━━ Extrait fourni ━━

Alsace: Le maire de Kingersheim tente d’exploiter le «potentiel citoyen» des habitants pour «co-construire» les projets démocratiques
POLITIQUE Loin de la présidentielle, Jo Spiegel a lancé il y a plus de 20 ans la construction d’une nouvelle forme de démocratie participative dans sa commune, où il tente d’impliquer un maximum de citoyens dans les choix politiques…
- « Il faudrait sortir du “je” pour rentrer dans le “nous” en politique »
- « Je suis un militant de la transition, démocratique d’abord puis écologique ensuite »
Son livre Et si on prenait – enfin ! – les électeurs au sérieux est sorti au tout début de cette drôle d’année électorale. Quatre ans après son dernier ouvrage, Citoyens, impliquons-nous ! (Re) prenons le pouvoir collectif (éditions TempsPrésent) Joseph Spiegel, maire de la commune haut-rhinoise de Kingersheim depuis bientôt 30 ans n’a pas grand-chose du donneur de leçon.

━━━
━━ Entrées ━━

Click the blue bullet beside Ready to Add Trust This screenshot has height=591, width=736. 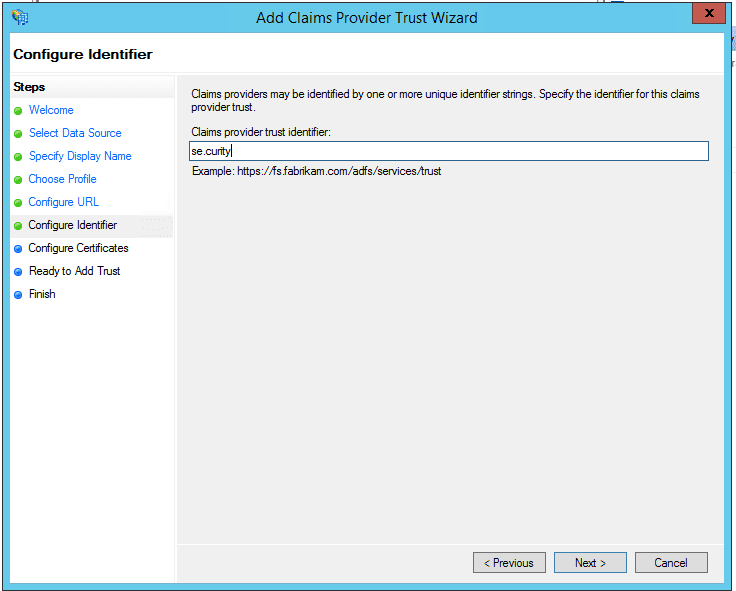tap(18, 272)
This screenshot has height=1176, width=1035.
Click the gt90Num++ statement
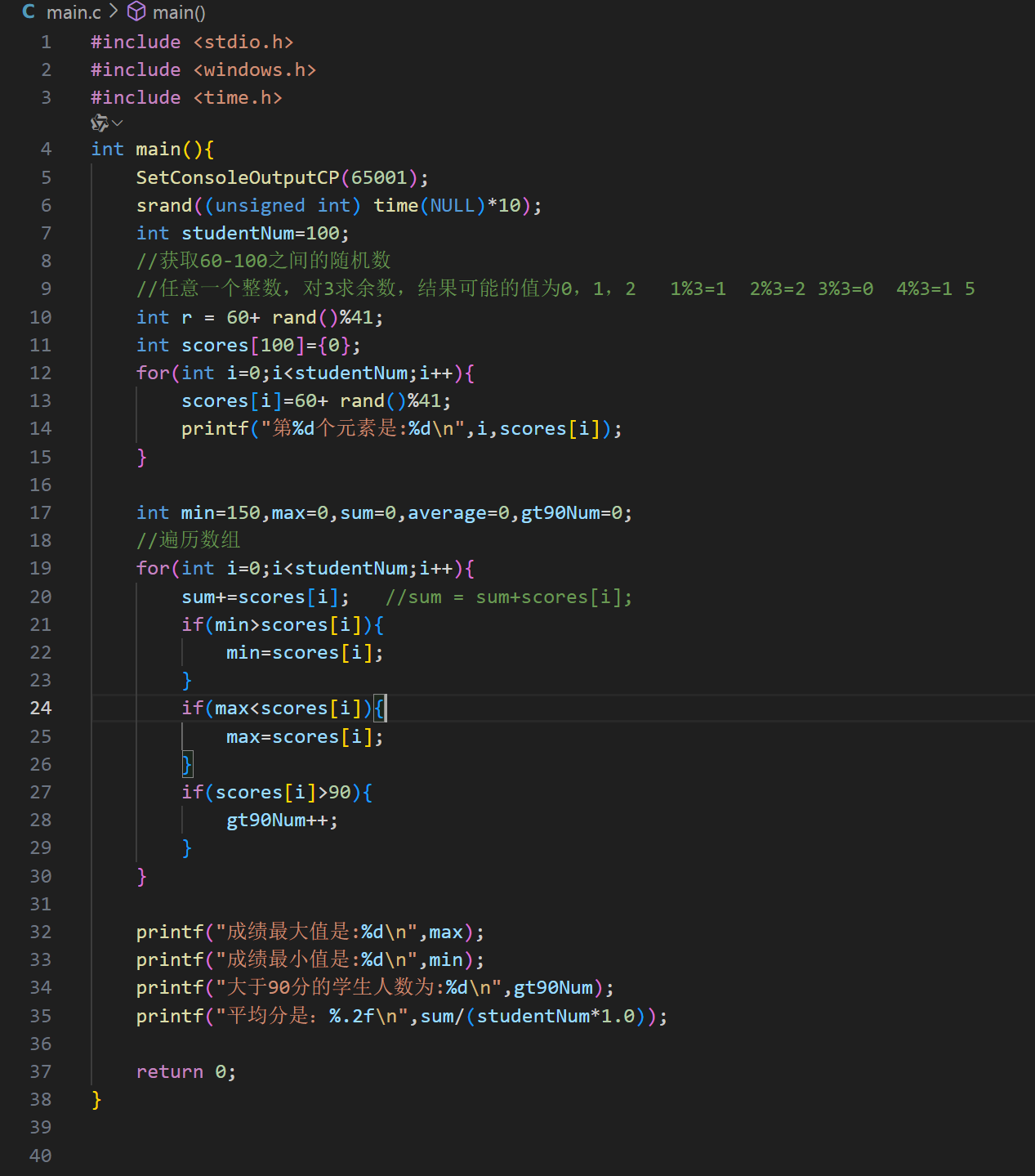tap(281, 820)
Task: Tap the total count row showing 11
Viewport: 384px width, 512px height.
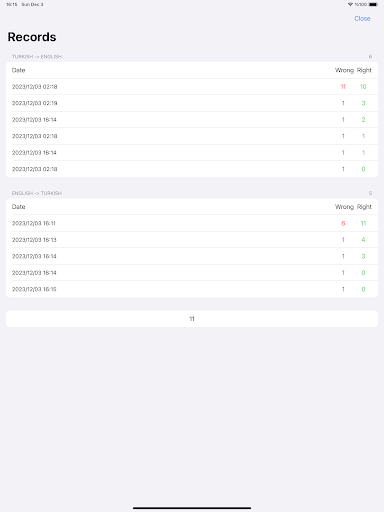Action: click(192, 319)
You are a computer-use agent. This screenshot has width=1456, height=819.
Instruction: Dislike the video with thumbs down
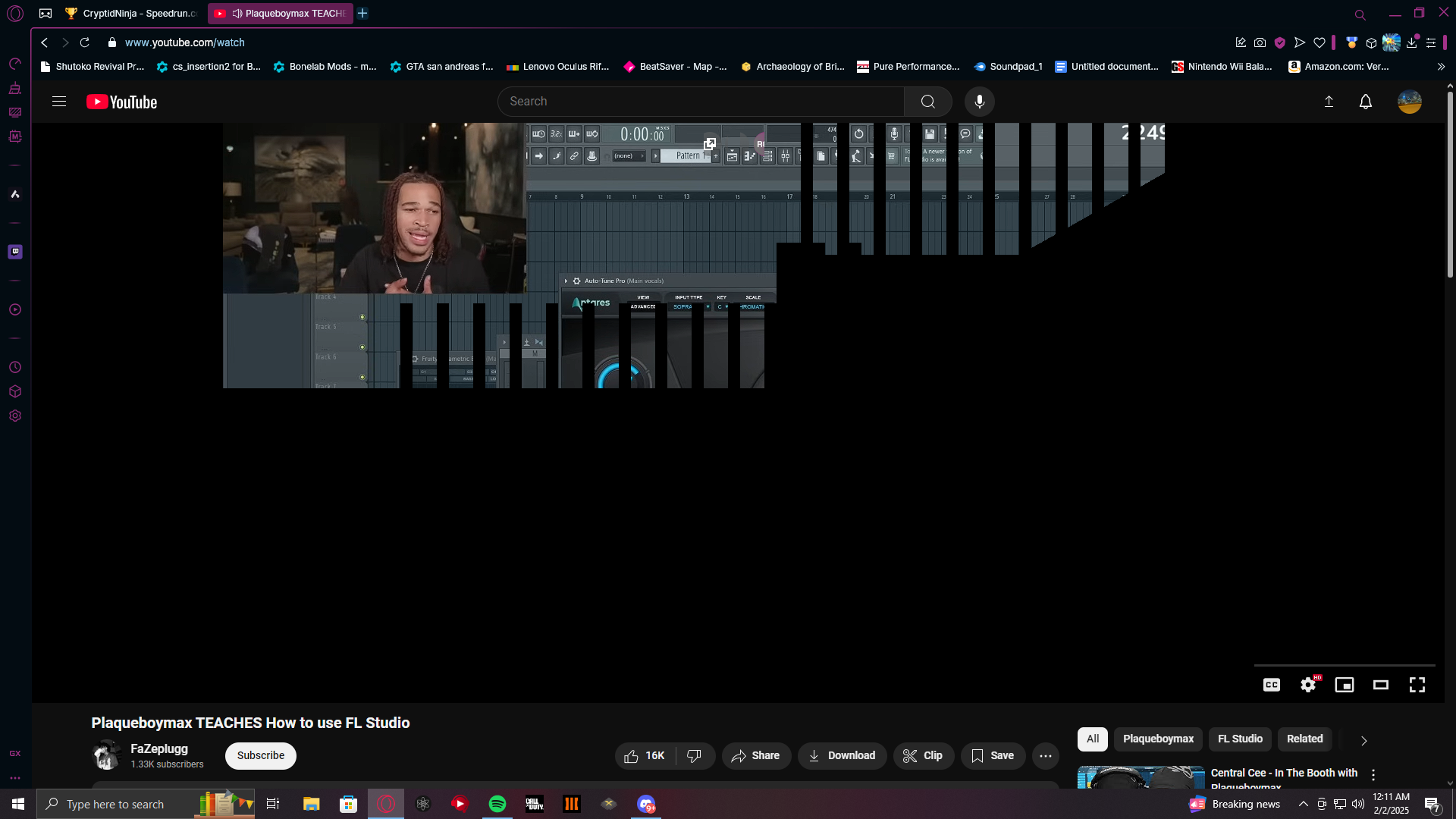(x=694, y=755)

━━━
━━ Entrées ━━

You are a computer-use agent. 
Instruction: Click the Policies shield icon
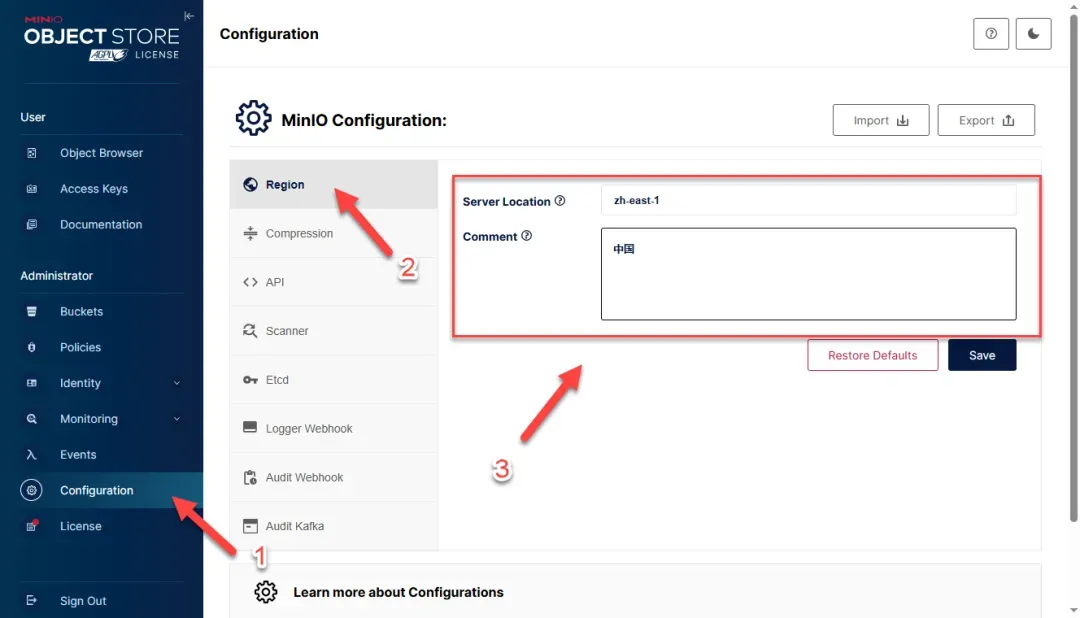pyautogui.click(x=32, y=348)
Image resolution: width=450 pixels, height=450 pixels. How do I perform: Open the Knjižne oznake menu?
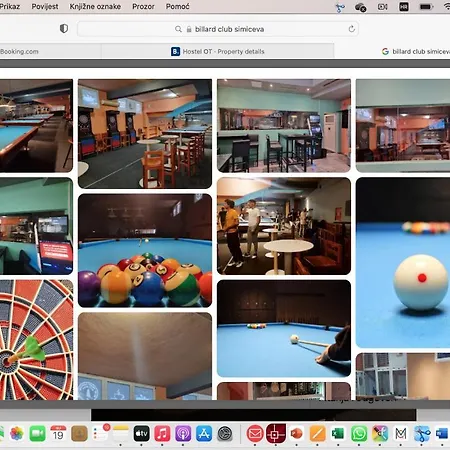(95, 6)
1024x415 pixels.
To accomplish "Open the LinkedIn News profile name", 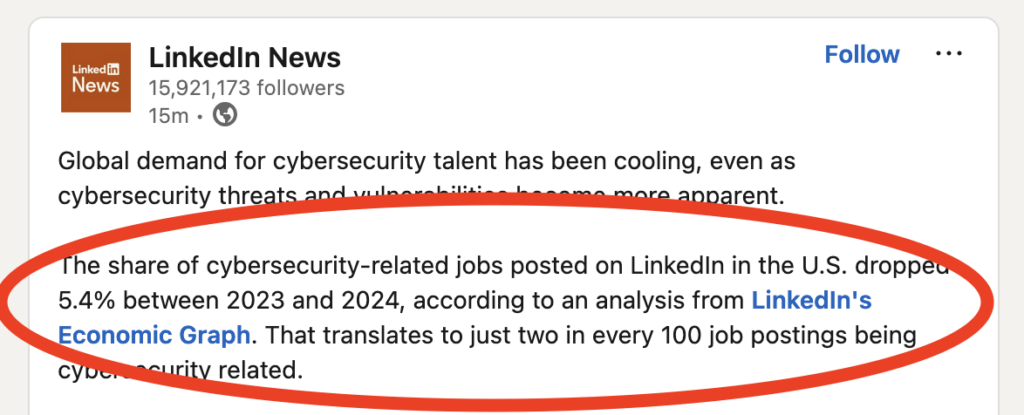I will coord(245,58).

━━━

_Objectif_
Recopiez intégralement l'article sur la démocratie participative à Kingersheim, sans y changer un seul caractère.

_Corrigé_
Alsace: Le maire de Kingersheim tente d’exploiter le «potentiel citoyen» des habitants pour «co-construire» les projets démocratiques
POLITIQUE Loin de la présidentielle, Jo Spiegel a lancé il y a plus de 20 ans la construction d’une nouvelle forme de démocratie participative dans sa commune, où il tente d’impliquer un maximum de citoyens dans les choix politiques…
- « Il faudrait sortir du “je” pour rentrer dans le “nous” en politique »
- « Je suis un militant de la transition, démocratique d’abord puis écologique ensuite »
Son livre Et si on prenait – enfin ! – les électeurs au sérieux est sorti au tout début de cette drôle d’année électorale. Quatre ans après son dernier ouvrage, Citoyens, impliquons-nous ! (Re) prenons le pouvoir collectif (éditions TempsPrésent) Joseph Spiegel, maire de la commune haut-rhinoise de Kingersheim depuis bientôt 30 ans n’a pas grand-chose du donneur de leçon.